Mencari tahu siapa saja yang merasa kecelik sangatlah mudah, semudah menengarai siapa saja yang merasa kecenthok. Lihat saja, bagi siapa saja yang sampai sekarang ini masih saja ada orang atau pihak yang serik, nah orang seperti itulah yang betul-betul kecelik.
Sama halnya, bagi siapa saja yang sampai saat ini masih bengok-bengok, dia pulalah yang kecenthok. Contoh, ada orang/pihak menyatakan: “Presiden tidak mau lagi mendengarkan suara rakyat, padahal si Badu itu selama ini langkah-langkah dan kinerjanya sebagai menteri salah mulu.”

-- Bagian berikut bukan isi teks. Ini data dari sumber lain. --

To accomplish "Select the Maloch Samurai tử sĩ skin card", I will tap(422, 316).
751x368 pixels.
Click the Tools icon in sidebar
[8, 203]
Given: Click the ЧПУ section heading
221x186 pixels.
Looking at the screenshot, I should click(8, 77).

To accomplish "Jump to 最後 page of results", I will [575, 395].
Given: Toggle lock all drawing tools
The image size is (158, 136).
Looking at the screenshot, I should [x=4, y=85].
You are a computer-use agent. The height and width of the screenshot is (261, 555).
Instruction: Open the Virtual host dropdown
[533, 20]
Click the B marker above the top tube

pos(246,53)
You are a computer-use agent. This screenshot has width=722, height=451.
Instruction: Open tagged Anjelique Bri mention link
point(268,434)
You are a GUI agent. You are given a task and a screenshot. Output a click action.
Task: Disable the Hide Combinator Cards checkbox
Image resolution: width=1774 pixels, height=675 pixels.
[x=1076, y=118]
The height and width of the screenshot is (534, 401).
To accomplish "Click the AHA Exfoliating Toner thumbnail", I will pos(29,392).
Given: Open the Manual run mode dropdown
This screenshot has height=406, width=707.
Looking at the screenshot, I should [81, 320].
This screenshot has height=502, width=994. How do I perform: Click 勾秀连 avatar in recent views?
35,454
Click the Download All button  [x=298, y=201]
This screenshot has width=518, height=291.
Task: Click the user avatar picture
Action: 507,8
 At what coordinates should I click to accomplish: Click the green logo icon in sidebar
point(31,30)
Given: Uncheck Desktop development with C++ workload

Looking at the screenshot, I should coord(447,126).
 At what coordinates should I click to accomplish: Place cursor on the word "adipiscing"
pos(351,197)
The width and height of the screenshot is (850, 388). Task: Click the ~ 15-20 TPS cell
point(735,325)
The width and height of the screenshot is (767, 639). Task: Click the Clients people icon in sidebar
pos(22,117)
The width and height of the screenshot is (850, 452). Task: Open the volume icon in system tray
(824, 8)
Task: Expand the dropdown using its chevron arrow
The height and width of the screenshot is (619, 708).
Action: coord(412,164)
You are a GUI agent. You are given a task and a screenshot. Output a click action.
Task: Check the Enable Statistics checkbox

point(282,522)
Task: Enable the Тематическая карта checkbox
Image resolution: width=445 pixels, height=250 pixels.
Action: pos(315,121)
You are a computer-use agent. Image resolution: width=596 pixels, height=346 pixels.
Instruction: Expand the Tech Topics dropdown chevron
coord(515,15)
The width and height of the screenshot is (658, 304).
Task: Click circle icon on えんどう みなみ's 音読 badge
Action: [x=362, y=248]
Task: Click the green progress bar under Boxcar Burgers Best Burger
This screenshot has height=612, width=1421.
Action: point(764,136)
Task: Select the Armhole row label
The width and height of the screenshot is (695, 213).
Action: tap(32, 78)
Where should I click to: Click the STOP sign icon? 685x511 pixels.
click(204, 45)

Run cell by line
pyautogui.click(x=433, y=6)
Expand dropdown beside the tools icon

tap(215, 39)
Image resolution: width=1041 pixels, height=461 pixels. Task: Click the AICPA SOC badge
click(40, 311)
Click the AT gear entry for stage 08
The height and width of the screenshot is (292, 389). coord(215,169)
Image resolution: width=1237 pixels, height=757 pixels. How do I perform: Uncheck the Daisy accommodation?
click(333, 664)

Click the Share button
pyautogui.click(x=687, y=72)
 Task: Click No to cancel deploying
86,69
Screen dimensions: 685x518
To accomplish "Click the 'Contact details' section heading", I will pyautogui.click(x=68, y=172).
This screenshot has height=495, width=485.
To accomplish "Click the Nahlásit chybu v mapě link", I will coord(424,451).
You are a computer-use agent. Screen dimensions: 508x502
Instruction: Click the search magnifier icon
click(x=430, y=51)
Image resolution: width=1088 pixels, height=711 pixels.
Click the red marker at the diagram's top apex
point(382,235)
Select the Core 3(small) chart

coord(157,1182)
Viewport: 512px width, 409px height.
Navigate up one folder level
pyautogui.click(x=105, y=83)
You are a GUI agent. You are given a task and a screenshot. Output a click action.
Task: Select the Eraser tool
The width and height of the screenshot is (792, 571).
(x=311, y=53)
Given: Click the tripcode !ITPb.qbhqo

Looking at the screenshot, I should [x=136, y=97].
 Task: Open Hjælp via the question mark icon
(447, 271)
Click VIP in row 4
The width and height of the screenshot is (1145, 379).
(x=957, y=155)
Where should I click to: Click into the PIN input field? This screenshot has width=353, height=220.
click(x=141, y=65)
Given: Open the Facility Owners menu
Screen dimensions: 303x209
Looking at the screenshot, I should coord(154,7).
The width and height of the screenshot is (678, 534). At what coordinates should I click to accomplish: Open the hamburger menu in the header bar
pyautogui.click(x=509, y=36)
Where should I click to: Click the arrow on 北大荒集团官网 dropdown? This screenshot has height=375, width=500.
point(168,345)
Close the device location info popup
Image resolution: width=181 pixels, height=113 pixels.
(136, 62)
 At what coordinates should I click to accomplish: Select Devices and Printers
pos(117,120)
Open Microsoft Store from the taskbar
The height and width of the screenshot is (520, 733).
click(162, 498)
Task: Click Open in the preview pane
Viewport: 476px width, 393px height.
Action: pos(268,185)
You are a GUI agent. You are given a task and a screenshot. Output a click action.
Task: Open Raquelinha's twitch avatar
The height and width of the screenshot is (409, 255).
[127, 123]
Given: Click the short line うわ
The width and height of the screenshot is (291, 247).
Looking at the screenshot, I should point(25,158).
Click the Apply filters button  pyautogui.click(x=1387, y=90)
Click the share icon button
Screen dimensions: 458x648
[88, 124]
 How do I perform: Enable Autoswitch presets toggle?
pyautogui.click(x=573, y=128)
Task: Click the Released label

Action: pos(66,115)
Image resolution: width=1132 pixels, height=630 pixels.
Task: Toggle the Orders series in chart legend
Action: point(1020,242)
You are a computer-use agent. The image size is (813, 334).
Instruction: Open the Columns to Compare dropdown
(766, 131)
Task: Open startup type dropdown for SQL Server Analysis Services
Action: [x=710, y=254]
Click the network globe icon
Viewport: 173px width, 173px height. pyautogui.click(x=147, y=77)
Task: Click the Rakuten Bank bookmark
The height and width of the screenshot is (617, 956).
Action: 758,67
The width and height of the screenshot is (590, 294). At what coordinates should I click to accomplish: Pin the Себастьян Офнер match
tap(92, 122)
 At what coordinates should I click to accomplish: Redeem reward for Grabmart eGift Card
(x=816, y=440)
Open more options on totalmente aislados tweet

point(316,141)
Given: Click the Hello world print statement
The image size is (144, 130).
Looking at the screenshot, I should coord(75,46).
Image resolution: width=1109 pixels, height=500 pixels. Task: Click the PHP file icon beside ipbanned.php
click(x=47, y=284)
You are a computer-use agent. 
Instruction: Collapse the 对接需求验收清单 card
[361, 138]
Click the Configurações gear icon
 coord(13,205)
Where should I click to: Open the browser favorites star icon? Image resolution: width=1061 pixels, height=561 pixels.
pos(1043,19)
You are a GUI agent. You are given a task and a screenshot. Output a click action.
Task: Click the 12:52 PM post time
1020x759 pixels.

Ungkapannya itu jelas-jelas menunjukkan betapa serik atine. Dan secara hampir bersamaan, ada saja orang/pihak yang lalu bengok-bengok, seperti misalnya: “Demokrasi semakin terancam di rezim sekarang ini.”
Ada juga yang bengok-bengok: “Ada kekuatan besar di balik dipertahankannya si Dadap sebagai pembantu presiden.” Pada sisi lain ada yang ora ngandel: “Mosok sudah dipanggil ke istana kok tidak jadi diangkat sebagai menteri, kan mempermalukan.” Dll.
Semoga Anda yang serik ora tambah serik dan panjenengan yang bengok-bengok tidak semakin kecenthok karena beberapa pertanyaan atau pun ulasan berikut ini. Jan-jane, apakah sampeyan diminta secara khusus dan khas untuk memberikan masukan calon menteri? Ora ta?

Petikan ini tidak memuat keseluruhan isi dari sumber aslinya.